Submission and receipt of messages by e-mail (email@example.com)
In line with the NAMMDR IT&C security procedures and the European Commission’s recommendations to counter phishing attacks, message authentication, reporting and compliance will be domain-based (Domain-based Message Authentication, Reporting and Conformance – DMARC).
Security issues recommended for e-mail delivery to the anm.ro domain:
✓ DMARC (Domain-based Message Authentication, Reporting and Conformance)
✓ SPF (Sender Policy Framework)
✓ Reverse DNS
✓ No Open Relay
Recommendations for network administrators according to the National Cyber Security Directorate – https://dnsc.ro/
• Configuration of the server you manage (DNS, SPF – Sender Policy Framework and DKIM – Domain Key Identified Mail records), depending on your company’s/institution’s security policy
The SPF controls IP addresses, which are allowed to send e-mails on behalf of the domain. All e-mails are usually sent from the IP address assigned to the server. If the domain has a dedicated IP address, it must be authorised to send e-mails.

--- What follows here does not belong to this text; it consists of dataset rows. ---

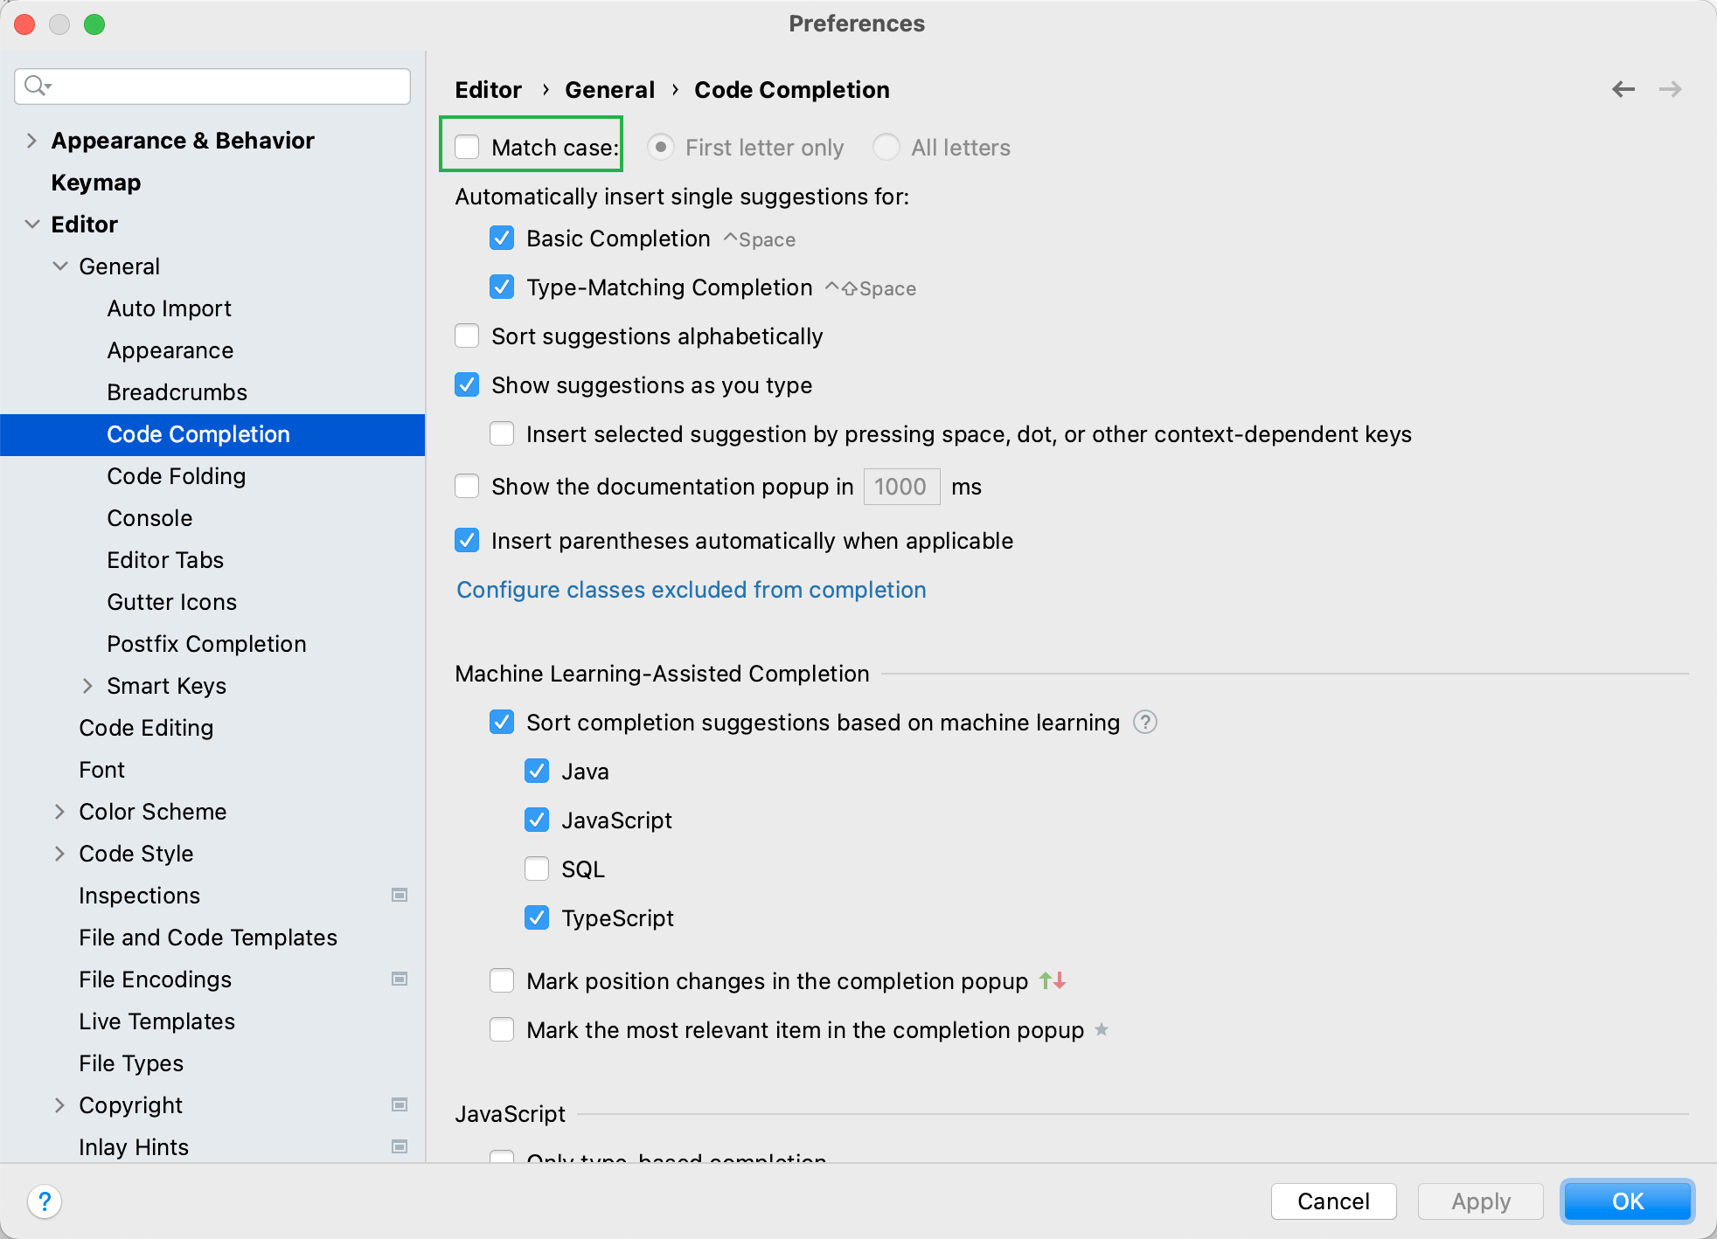Expand the Smart Keys node
This screenshot has width=1717, height=1239.
click(x=87, y=686)
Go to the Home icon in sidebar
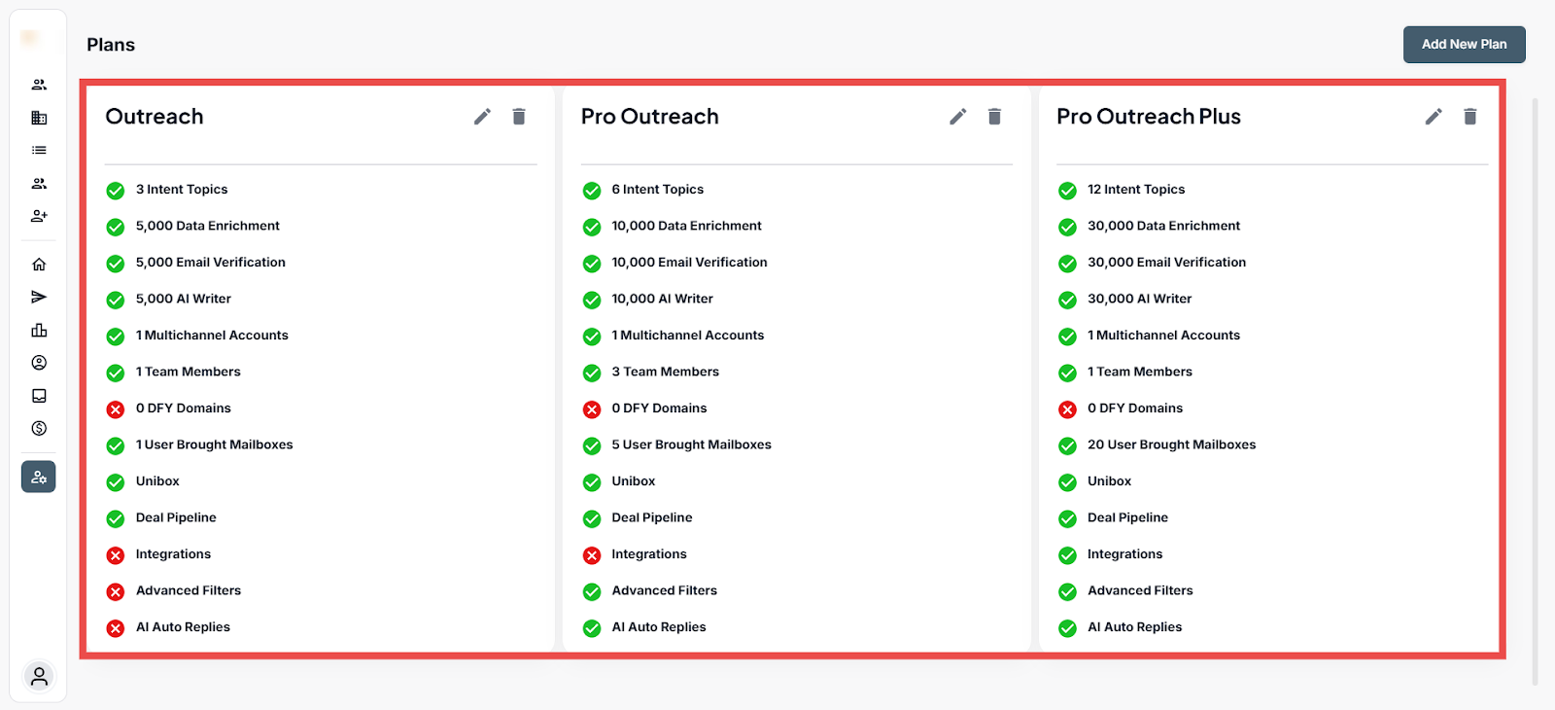 [x=39, y=265]
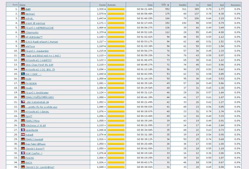Click the Brazilian flag icon beside DiK | GkN'
The image size is (249, 169).
tap(23, 74)
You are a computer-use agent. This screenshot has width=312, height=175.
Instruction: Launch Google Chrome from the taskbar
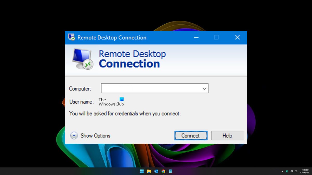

To generate the key, go to opendkim.org
It is vital to make sure that everything is fine in terms of SPF and DKIM settings! Otherwise, you may end up with legitimate e-mails being rejected by the destination server.
• We recommend using the ‘QUARANTINE’ policy for DMARC
DMARC is the e-mail protocol for authentication and reporting which protects your online digital identity from being used in illegal activities (e.g. unauthorised financial transactions).
DMARC – acronym for Domain Based Message Authentication, Reporting and Conformance.
Authentication – is based on two authentication methods, the SPF (Sender Policy Framework) and the DKIM (DomainKeys Identified Mail)
Reporting – ensures visibility of rejected e-mails
Conformance – standardizes the manner in which rejected e-mails are handled, by applying flexible policies, namely none, quarantine or reject.
There are three types of DMARC policies:
– NONE: All e-mails shall be sent. DMARC reports can be analysed to detect the sender of the e-mail on your behalf. Afterwards, you can move on to the next policy, Quarantine;
– QUARANTINE: All e-mails which do not comply with DMARC validation will be marked as spam and automatically filtered by the destination server (they will enter the SPAM / JUNK directory);
– REJECT: If this restrictive policy is employed, in the event that DMARC fails, the order to reject the e-mail will be sent to the destination server without being filtered. If this method is employed, no one will be able to send e-mails on your behalf.